Still, senior officials, speaking on condition of anonymity to discuss private discussions, conceded that the one-count conviction, combined with big electoral wins for Republicans this month, will make it harder to close the prison.

Handful of options
Administration officials believe there are only a handful of options for closing Guantanamo Bay:

  • Prosecute the detainees. Some, like Ghailani, could face criminal trials. Others could face military commissions. Regardless, the administration wants those trials in the U.S., not at Guantanamo.
  • Transfer some prisoners to other countries. Many already have been cleared for release. But Yemeni citizens make up the largest contingent, and the U.S. doesn't trust Yemen to monitor them if they are released. Two failed airline bombings originating in Yemen in the past year have made such release efforts even more difficult.
  • Hold prisoners indefinitely. Top administration officials have said they don't like the idea but would consider it in some form, if the detainees were held inside the U.S. with some review by courts.

Ghailani's conviction does not make any of those options easier. When Obama announced, days after his election, that he would close Guantanamo within a year, he had hoped to move detainees to a refurbished old prison in Illinois.

Even if, somehow, that plan were to get resurrected early next year, much of 2011 would be spent renovating the facility. Actually transferring detainees would get pushed back to 2012, a presidential election year in which political differences are amplified and compromises are rare.

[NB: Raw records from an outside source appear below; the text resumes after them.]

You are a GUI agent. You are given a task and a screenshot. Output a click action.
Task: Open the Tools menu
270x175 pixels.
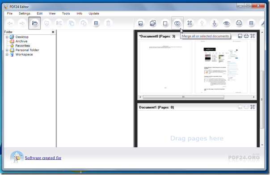[66, 13]
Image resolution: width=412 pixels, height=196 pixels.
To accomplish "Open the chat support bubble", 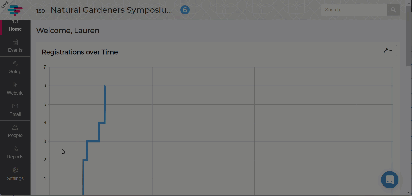I will [x=389, y=180].
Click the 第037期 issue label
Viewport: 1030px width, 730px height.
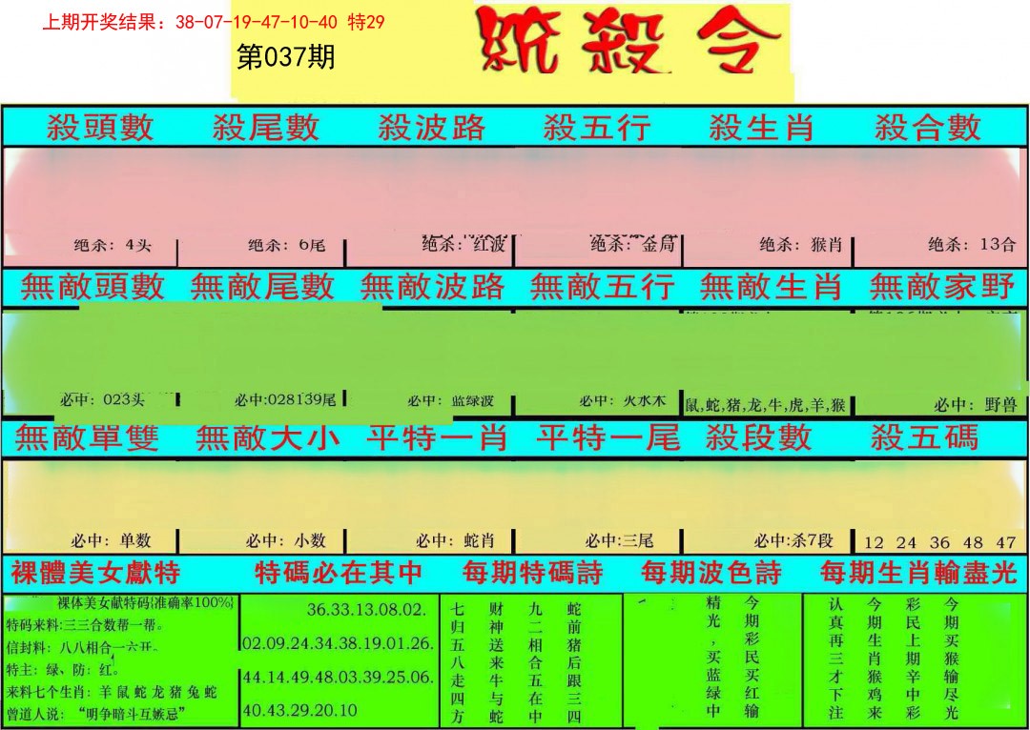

The Ghailani case also did little to resolve the question of what will happen to Khalid Sheikh Mohammed and the other masterminds of the Sept. 11, 2001, terrorists attacks.

The Justice Department had planned to prosecute those cases in civilian courts, but the administration reversed course amid political opposition. The move left a sour taste with some prosecutors, who felt the White House was letting political considerations influence the department, a criticism Democrats often lobbed at President George W. Bush.

Ghailani, like Mohammed, was held for years in a secret CIA prison overseas and received some of the harshest interrogation tactics. His trial was seen as a test of whether those actions would sink the case or whether prosecutors could salvage a conviction.

A federal judge prohibited prosecutors from calling a key witness in the Ghailani case, saying the witness had been identified while Ghailani was interrogated at the CIA prison.

Prosecutors could face the same challenge in the Sept. 11 trials, though many have been asking for years to plead guilty.

Sen. Lindsey Graham of South Carolina, a Republican who is seen as key to any deal to close Guantanamo, said late Wednesday that he was disappointed by the Ghailani verdict and said the government was endangering the nation "by criminalizing the war."

"We are at war with al-Qaida," Graham said. "Members of the organization and their associates should be treated as warriors, not common criminals."